On assessment, the pressure sores were classified as grade 2 (Wagner’s grading). His routine blood analysis showed elevated liver enzymes and severe metabolic acidosis. Multiple microorganisms (E. coli, K. pneumoniae, and Staph. heamolyticus) were cultured from the wounds. Skin biopsy from the edge of the sore showed ulceration of epithelium with underlying inflammation. No specific etiology was found. On evaluation, he was diagnosed with septic shock due to chest infection. He was intubated and kept in ICU on ventilatory and inotropic support for approximately one month, but his condition kept on deteriorating and he expired due to septicemia with multiple organ dysfunctions.
Discussion
Pressure ulcers are frequent complications of spinal cord injury. Pressure ulcer may develop anytime after spinal cord injury and are among the costliest complications. They are responsible for an increased length of hospital stay and are an important cause of rehospitalization.7 Disease or injuries of the spinal cord lead to knee, heel, or elbow spasticity in the lower or upper extremities, which can progress to increased muscle tone and pressure over bony prominence and subsequent pressure ulcer formation.8
Pressure ulcers typically occur over a bony prominence and the majority of ulcers are located in the low back area, including sacrum, coccyx, ischium, buttocks, greater trochanters and the leg area including the heels and lateral malleoli.4 These locations account for 87% of all pressure ulcers.5 Atypical pressure ulcers are generally not located over a bony prominence; they can be found in unusual places such as the nape of the neck and on the penis, nostrils, helix of the ears, or the upper back.9 Atypical pressure ulcers may result either due to the use of medical devices, increased spasticity (contracture), or bone deformity.9
As most paraplegic patients develop flexion contracture, pressure ulcers are usually seen over the extensor surface of the knee joint. Pressure ulcer over the popliteal fossa is very rare. Only one case has been reported in literature that was due to use of thromboembolic deterrent (TED) stockings.10 It is postulated that the combined effect of loss of sensation, diabetes, and septicemia- induced generalized body edema would have been responsible for pressure sores over the popliteal region.
Conclusion
Atypical pressure ulcers are generally not located over a bony prominence; they can be found in unusual places.
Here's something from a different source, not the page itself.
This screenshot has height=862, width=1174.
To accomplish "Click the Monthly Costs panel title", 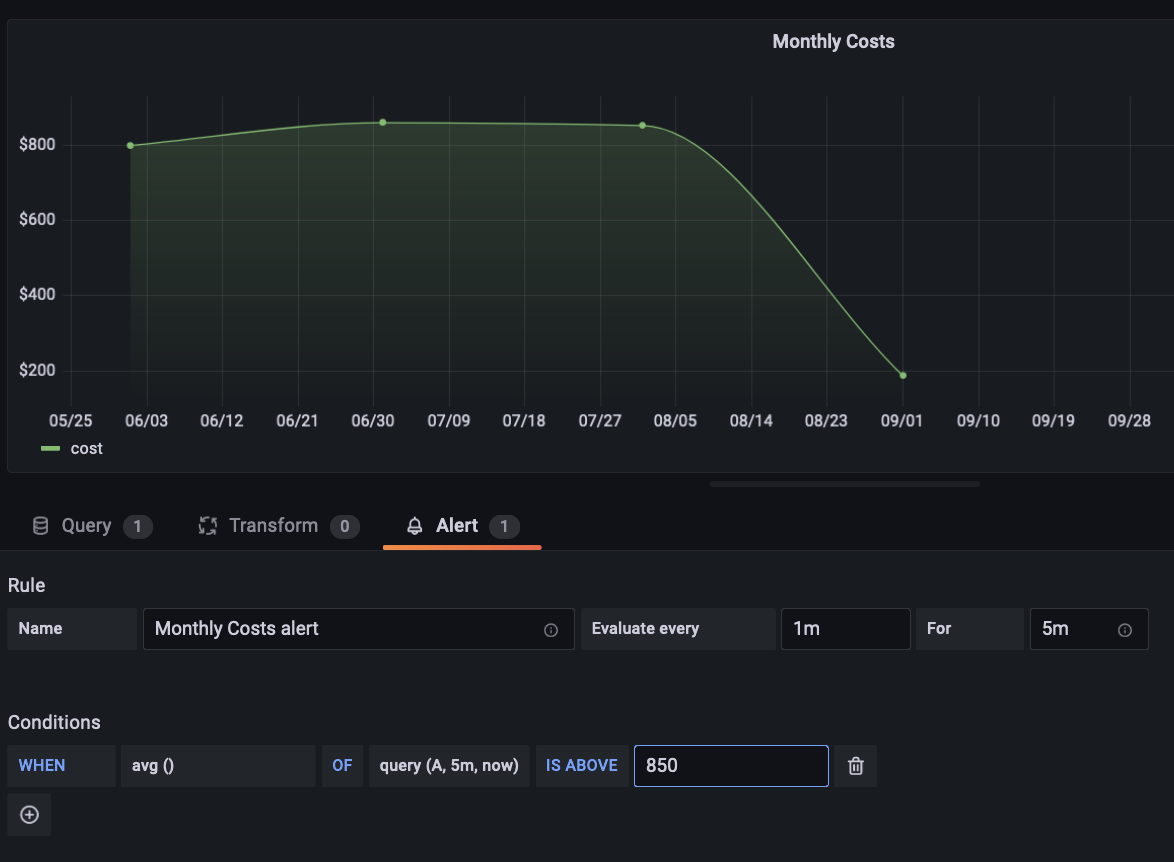I will click(833, 42).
Atypical pressure ulcers may result either due to the use of medical devices, increased spasticity (contracture) or bone deformity, so surgeon and nursing staff needs to be vigilant for pressure ulcers occurring at such unusual sites especially in paraplegic patients for early and appropriate search of etiological factors and their correction.
Acknowledgements
The authors reported no conflict of interest and no funding was received on this work.
|
|
|
References
1. Allman RM, Goode PS, Patrick MM, Burst N, Bartolucci AA. Pressure ulcer risk factors among hospitalized patients with activity limitation. JAMA 1995 Mar;273(11):865-870.
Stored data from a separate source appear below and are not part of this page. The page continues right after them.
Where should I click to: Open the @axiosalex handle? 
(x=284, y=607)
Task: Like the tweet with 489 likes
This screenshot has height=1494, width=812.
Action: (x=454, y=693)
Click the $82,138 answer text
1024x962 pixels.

2. Inouye SK, Studenski S, Tinetti ME, Kuchel GA. Geriatric syndromes: clinical, research, and policy implications of a core geriatric concept. J Am Geriatr Soc 2007 May;55(5):780-791.
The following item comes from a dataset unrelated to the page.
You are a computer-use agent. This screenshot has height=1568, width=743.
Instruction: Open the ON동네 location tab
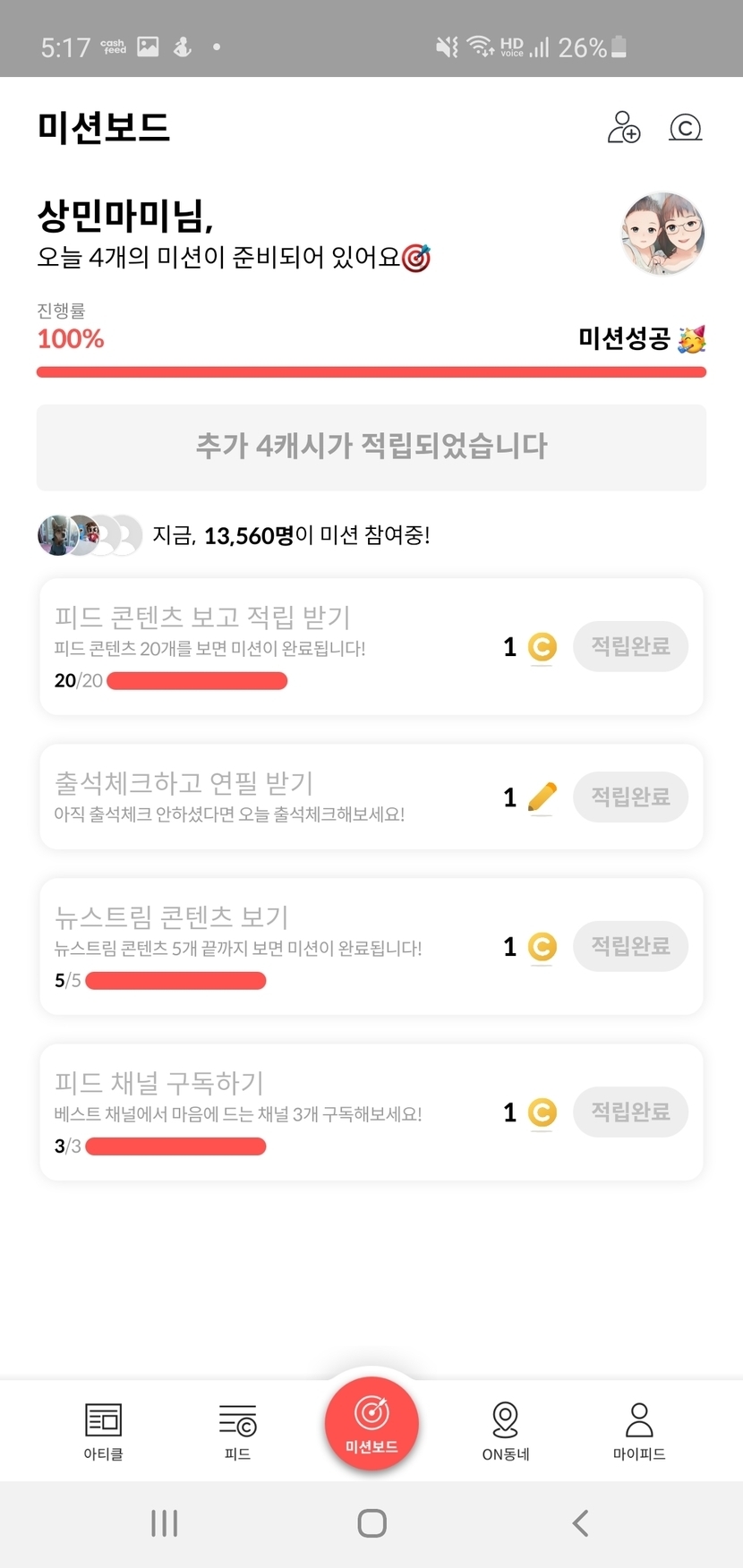[506, 1430]
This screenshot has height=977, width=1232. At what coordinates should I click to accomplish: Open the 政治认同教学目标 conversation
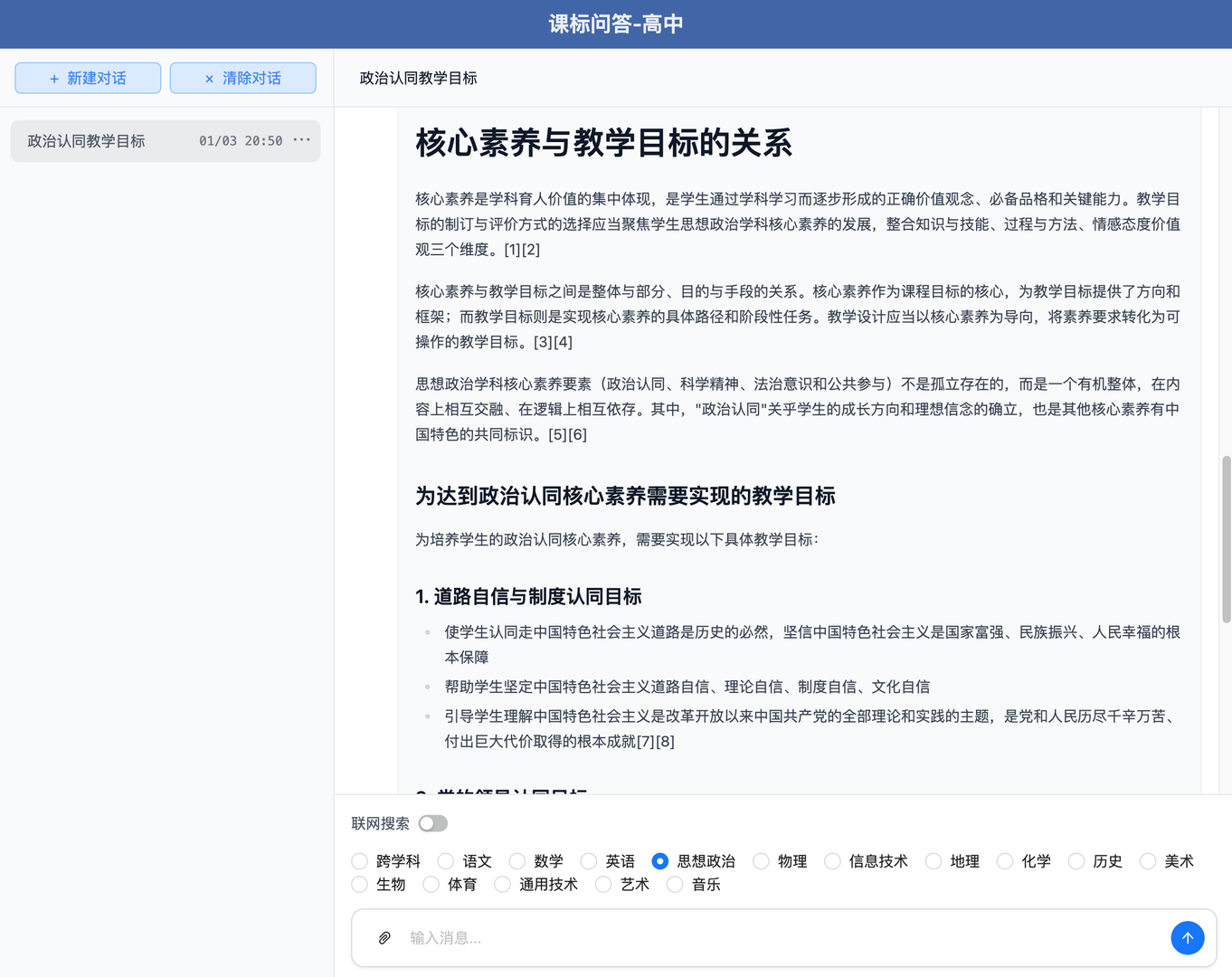(86, 140)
3. Grey JE, Harding KG, Enoch S. Pressure ulcers. ABCs of wound healing. Non-surgical and drug treatments. BMJ 2006;332(7539):72-75.
4. Allman RM. Pressure ulcer prevalence, incidence, risk factors, and impact. Clin Geriatr Med 1997 Aug;13(3):421-436.
5. Smith DM. Pressure ulcers in the nursing home. Ann Intern Med 1995 Sep;123(6):433-442.
6. Jaul E. Assessment and management of pressure ulcers in the elderly: current strategies. Drugs Aging 2010 Apr;27(4):311-325.
7. Cardenas DD, Hoffman JM, Kirshblum S, McKinley W. Etiology and incidence of rehospitalization after traumatic spinal cord injury: a multicenter analysis. Arch Phys Med Rehabil 2004 Nov;85(11):1757-1763.
8. Knight DB, Scott H. Contracture and pressure necrosis. Ostomy Wound Manage 1990 Jan-Feb;26:60-62, 65-67.
9. Jaul E. A prospective pilot study of atypical pressure ulcer presentation in a skilled geriatric nursing unit. Ostomy Wound Manage 2011 Feb;57(2):49-54.
10. Ong JC, Chan FC, McCann J. Pressure ulcers of the popliteal fossae caused by thromboembolic deterrent stockings (TEDS). Ir J Med Sci 2011 Jun;180(2):601-602.